Am 18.Mai 1999 beginnt dann seine Reise gen Norden. Sein Segelschiff „Mesuf“ bringt ihn von Hamburg ausgehend, die Norwegische Küste hinauf bis nach Tromsø. Dort nimmt er zwei Schlittenhunde an Bord. Diese werden in den nächsten Monaten seine einzigen Gefährten sein. Seine Aufzeichnungen beschreiben genau alle Schwierigkeiten dieser Reise. So muss er sich zunächst mit den Hunden vertraut machen, ihnen beweisen, dass er „der Herr im Haus“ ist, zugleich aber auch deren bester Freund werden.

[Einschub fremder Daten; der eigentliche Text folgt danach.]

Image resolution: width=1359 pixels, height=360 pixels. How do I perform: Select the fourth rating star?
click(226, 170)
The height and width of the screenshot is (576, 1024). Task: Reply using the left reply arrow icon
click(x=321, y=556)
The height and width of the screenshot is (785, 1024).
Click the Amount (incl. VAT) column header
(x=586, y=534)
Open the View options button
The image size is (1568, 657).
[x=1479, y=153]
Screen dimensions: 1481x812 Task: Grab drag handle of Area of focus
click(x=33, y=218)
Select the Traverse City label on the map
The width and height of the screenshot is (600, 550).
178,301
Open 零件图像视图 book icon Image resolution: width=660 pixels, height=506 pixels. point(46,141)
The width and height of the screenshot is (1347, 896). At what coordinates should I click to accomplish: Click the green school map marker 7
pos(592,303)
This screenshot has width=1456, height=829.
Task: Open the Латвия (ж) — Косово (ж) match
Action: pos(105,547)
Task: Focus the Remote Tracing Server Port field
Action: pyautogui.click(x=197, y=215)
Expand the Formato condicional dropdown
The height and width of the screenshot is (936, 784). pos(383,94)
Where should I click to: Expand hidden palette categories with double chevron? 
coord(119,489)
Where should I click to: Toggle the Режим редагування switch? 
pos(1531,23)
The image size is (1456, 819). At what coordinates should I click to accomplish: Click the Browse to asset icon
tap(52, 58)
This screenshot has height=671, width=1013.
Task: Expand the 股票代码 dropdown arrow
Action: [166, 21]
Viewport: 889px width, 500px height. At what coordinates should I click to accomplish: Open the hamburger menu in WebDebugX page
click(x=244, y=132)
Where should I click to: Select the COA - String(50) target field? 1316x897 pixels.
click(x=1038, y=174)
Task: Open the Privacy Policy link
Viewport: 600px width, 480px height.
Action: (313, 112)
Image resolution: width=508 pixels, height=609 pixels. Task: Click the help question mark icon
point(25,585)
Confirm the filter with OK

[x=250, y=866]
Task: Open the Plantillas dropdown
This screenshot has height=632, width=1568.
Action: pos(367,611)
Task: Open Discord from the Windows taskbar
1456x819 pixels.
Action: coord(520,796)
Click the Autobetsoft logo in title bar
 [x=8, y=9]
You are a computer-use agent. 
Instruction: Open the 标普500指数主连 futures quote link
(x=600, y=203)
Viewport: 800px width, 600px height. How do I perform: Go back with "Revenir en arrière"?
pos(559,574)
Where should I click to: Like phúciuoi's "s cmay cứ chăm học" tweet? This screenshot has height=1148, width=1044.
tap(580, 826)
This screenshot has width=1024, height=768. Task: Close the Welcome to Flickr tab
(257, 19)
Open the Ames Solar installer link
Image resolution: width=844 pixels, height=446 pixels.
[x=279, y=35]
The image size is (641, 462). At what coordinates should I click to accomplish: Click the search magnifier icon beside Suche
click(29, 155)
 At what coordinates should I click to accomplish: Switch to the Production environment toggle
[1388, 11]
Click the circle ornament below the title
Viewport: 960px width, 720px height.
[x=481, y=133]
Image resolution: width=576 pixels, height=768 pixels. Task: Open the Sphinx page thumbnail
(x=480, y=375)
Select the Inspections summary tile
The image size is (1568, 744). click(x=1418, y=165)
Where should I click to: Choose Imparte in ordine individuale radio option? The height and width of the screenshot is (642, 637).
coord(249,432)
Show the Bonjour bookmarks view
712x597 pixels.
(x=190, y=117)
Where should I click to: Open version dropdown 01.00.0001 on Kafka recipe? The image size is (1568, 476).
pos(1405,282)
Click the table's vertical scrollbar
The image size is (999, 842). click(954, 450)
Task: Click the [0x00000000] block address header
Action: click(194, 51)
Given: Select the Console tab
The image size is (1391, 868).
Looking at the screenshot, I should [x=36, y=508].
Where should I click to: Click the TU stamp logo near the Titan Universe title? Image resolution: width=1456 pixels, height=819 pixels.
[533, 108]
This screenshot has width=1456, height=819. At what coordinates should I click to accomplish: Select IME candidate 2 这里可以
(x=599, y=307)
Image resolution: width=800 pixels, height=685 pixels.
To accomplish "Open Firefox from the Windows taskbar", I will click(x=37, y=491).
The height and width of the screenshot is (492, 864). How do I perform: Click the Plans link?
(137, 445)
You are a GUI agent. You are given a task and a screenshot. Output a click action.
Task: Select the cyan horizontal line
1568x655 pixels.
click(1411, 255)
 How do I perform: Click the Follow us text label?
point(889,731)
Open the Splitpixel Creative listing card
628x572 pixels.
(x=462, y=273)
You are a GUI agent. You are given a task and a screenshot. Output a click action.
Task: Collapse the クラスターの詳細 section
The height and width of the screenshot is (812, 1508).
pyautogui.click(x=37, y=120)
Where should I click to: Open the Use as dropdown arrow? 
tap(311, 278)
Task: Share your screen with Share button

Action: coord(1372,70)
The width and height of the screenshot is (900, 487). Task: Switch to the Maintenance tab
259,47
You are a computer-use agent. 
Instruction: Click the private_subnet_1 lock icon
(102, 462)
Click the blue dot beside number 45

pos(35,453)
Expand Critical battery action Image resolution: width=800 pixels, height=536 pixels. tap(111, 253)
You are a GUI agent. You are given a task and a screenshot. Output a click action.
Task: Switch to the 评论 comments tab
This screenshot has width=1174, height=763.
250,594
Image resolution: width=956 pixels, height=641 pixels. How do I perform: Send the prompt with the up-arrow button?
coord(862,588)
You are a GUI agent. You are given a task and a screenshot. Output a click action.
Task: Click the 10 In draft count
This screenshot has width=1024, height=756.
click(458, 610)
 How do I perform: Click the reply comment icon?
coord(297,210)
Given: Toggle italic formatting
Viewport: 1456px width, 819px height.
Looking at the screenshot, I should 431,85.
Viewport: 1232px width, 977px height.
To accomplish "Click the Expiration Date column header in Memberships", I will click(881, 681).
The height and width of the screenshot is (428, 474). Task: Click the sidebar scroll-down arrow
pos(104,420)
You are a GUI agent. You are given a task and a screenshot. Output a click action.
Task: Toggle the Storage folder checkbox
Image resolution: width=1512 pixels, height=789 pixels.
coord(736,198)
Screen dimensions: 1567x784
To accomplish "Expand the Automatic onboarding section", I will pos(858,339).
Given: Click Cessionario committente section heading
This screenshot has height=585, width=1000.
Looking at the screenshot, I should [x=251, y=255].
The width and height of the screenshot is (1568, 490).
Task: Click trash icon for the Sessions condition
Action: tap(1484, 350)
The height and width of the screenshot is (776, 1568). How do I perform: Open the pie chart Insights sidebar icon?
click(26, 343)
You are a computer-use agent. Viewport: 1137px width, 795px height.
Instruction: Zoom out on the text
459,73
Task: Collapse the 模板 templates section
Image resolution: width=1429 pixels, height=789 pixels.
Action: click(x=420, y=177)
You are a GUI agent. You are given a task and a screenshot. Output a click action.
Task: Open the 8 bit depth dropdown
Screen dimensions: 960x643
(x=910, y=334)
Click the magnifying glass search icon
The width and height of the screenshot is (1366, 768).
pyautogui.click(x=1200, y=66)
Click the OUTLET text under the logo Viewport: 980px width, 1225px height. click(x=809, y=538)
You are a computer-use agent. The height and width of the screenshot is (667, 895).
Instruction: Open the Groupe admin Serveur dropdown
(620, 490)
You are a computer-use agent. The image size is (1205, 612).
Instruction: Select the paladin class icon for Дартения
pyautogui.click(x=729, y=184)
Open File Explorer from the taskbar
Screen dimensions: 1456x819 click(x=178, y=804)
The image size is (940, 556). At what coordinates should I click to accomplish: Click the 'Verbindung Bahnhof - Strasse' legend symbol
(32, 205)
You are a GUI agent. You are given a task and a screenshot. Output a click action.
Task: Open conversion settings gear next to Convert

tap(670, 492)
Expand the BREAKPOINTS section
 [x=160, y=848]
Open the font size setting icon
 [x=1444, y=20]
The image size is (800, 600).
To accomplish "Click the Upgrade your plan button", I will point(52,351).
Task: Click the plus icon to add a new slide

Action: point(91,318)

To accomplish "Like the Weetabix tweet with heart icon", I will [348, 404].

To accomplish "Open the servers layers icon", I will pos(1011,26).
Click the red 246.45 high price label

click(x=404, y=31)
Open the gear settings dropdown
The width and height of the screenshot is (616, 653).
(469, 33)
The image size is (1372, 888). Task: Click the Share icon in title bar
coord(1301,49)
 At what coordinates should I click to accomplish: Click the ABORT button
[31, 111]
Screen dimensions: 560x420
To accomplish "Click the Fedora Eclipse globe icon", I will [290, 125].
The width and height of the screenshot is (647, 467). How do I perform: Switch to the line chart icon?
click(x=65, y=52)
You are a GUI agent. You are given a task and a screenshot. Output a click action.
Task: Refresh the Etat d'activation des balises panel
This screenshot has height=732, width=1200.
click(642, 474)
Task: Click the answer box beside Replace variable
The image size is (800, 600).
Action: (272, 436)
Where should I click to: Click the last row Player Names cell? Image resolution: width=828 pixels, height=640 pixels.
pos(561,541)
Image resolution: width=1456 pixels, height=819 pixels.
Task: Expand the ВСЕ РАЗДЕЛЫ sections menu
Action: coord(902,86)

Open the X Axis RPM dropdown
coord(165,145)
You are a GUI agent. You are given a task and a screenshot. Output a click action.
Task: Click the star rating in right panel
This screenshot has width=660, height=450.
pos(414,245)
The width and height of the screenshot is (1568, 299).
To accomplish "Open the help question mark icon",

Die Hunde werden seine besten Beschützer gegen die Eisbären und in den langen dunklen Monaten der Polarnacht sind sie es, die Hauke Trinks davor bewahren in Depression zu verfallen, die ständig seine Kräfte mobilisieren. Hauke Trinks lässt sein Schiff in der Bucht von Mushamna einfrieren. Das Schiff ist sein Haus, seine Vorratskammer und sein Forschungslabor. Sein Tagebuch gibt genaue Einblicke in den täglichen Kampf ums Überleben, seine Erlebnisse mit Eisbären und die Tricks, mit welchen er sich dieser wunderbaren Tiere entledigt, ohne auch nur einen einzigen erschießen zu müssen. Der Leser erlebt mit, wie die Lebensmittelvorräte knapp werden und die Hundehaferflocken das Frühstück bereichern müssen, er wird mitgenommen zu Ausflügen ins Innere der Insel, auch zu einem Ausflug nach Grohuk zu der Hütte von Christiane Ritter, er darf die Eindrücke von einsamen Tauchgängen im Eismeer teilen und nimmt an den Überlegungen des Wissenschaftlers teil, darf seine Begeisterung teilen über die Schönheit der Unterwasserwelt und natürlich auch der wunderbaren Naturphänomene in dieser unerbittlichen Natur. Der Naturwissenschaftler genießt die Ruhe und Abgeschiedenheit von der hektischen Welt, besinnt sich auf das Wesentliche des Lebens, aber er vermisst natürlich auch seine Familie und überhaupt die Nähe anderer Menschen, all dies teilt er durch sein Tagebuch mit dem Leser. Zum guten Schluss gibt es noch einen Überblick über den Stand seiner Forschungsergebnisse, aber nicht hoch wissenschaftlich, sondern durchaus verständlich für den interessierten Normalbürger.

Das Buch ist spannend bis zur letzten Zeile, jedes Wort spiegelt die Liebe zur Natur, aber auch absoluten Respekt vor den Unwägbarkeiten der Arktis.

Hauke Trinks
Leben im Eis
Tagebuch einer Forschungsreise in die Polarnacht.